Exercise details> Pull every line with the word "will" out of the entries below.

*** Provided records ***

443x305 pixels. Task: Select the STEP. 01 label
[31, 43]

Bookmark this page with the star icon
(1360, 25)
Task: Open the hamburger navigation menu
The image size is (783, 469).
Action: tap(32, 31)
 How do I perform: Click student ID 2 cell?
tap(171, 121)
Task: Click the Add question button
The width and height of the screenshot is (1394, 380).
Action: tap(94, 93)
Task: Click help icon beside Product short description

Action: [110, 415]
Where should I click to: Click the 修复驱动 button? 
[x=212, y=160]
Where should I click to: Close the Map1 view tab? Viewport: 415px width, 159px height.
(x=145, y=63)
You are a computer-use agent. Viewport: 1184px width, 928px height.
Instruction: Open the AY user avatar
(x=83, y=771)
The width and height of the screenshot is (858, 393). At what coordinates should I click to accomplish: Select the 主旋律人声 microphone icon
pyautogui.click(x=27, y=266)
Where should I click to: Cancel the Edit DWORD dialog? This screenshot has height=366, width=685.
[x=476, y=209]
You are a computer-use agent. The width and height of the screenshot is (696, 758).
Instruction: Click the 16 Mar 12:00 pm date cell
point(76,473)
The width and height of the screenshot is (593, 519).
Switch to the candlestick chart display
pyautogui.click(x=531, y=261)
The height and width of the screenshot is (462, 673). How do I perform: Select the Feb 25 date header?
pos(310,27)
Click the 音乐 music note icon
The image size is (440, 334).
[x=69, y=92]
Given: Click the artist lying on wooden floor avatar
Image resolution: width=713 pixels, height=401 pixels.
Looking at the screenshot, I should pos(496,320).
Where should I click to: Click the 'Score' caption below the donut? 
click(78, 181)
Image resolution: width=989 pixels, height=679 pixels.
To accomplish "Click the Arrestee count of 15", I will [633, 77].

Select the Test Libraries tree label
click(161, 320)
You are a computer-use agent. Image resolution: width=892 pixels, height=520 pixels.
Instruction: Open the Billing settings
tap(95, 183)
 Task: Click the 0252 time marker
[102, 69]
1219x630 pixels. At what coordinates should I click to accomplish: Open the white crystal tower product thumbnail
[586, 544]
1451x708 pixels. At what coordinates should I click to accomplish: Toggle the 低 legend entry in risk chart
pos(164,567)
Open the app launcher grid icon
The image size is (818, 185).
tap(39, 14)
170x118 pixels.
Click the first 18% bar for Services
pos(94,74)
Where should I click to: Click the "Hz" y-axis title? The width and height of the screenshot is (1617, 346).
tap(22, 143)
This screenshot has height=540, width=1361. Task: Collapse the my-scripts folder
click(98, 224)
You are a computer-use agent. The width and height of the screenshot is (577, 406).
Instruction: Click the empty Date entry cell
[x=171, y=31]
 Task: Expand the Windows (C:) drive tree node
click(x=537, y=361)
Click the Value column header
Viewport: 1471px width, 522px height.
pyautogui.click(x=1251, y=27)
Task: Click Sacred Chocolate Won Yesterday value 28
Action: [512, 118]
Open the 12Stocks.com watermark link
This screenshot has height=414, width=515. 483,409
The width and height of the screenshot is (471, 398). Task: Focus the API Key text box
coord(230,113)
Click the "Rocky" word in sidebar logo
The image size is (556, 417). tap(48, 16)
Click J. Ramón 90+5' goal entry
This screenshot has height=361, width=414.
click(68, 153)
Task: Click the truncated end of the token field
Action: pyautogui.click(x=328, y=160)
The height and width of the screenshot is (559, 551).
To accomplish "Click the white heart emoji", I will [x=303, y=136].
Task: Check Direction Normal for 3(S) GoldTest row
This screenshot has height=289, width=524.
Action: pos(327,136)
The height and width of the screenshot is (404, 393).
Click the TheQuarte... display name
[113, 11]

*** End of Provided records ***

Result of this exercise>
To accomplish "Click the Arrestee count of 15", I will [633, 77].
To accomplish "Click the white heart emoji", I will [x=303, y=136].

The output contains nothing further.